Kurze Zeit später trifft sie den Schriftsteller Henry Miller. Die Begegnung wird für Nin zum Schlüsselerlebnis: "Sein Schreibstil ist vehement, männlich, animalisch, prachtvoll", notiert sie. "Er ist ein Mann, der sich am Leben berauscht, dachte ich. Er ist wie ich." Bald verbindet die beiden eine heftige intellektuelle und erotische Leidenschaft. Auch mit Millers Frau June hat Nin eine Affäre. Sie stürzt sich von einer Liebschaft in die nächste. Selbst mit ihrem Bruder, ihrem Vetter und ihrem Vater soll sie etwas gehabt haben. Nin beschäftigt sich intensiv mit Psychoanalyse. Otto Rank, ein enger Freund von Siegmund Freud, verfällt ihr ganz und gar.

Anaïs Nin reflektiert ihre Erfahrungen und Erlebnisse in Tagebüchern, die sie seit ihrem elften Lebensjahr führt. Damals sehnt sie sich nach ihrem Vater, einem spanischen Konzertpianisten, der seine Frau in Kuba kennengelernt hatte. Doch die Ehe ist gescheitert, der Erste Weltkrieg beginnt und so emigriert die Mutter mit Anaïs und ihrem Bruder 1914 nach New York. "Ich habe angefangen zu schreiben", sagt Nin später, "als ich meinem Vater, der nicht mitreisen konnte, die Reise von Europa nach Amerika erzählen wollte." Ingesamt füllen die Eintragungen am Ende ihres Lebens rund 50.000 Seiten.

Traum und Wirklichkeit

"Was mich am meisten bei der Niederschrift meines Tagebuchs interessiert hat, war das Geheimnis meines Ichs", sagt Nin, die sich für Träume interessiert: "Ein Satz von C. G. Jung hat mich sehr inspiriert: vom Traum in die Wirklichkeit hinausgehen." Im Leben wie in der Literatur balanciert Nin auf einem schmalen Grat: "Der Traum ist eine Art Vorbild für Anaïs Nin gewesen, dass alles noch mehr und ganz anders, verrätselter, geheimnisvoller und faszinierender sein kann", sagt Nin-Biografin Linde Salber.

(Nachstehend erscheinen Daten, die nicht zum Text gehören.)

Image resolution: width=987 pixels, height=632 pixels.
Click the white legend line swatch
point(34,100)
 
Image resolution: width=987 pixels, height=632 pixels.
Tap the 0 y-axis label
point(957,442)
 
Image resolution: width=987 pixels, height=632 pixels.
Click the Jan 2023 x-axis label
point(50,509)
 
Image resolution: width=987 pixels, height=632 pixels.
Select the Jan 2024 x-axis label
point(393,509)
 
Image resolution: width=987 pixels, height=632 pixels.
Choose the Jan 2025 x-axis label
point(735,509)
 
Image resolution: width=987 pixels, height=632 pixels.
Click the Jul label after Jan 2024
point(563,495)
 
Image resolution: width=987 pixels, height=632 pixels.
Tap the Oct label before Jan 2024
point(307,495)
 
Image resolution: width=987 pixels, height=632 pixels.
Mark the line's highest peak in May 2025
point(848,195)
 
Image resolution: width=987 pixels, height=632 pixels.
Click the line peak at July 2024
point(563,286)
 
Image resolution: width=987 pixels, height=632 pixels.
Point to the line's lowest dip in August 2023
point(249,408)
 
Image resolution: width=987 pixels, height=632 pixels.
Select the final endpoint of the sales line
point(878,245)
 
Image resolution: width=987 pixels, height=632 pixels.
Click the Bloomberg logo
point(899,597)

Als der Zweite Weltkrieg beginnt, kehrt Nin mit Guiler von Paris nach New York zurück. Ab 1940 schreibt sie erotische Geschichten, für einen Dollar pro Seite. Später machen diese unter dem Titel "Delta der Venus" Furore. Mit ihrem Liebhaber, einem mittellosen peruanischen Schriftsteller, gründet sie einen Verlag und druckt ihre ersten surrealistischen Erzählungen selbst. 1947 trifft sie auf einer Party den Schauspieler Rupert Pole. Er wird ihr eine Art zweiter Ehemann. Mit ihm lebt sie in Los Angeles, in New York mit Guiler. Beide wissen lange nichts voneinander. Guiler weiß ohnehin jahrzehntelang nicht, was seine "Pussycat" sonst noch so treibt.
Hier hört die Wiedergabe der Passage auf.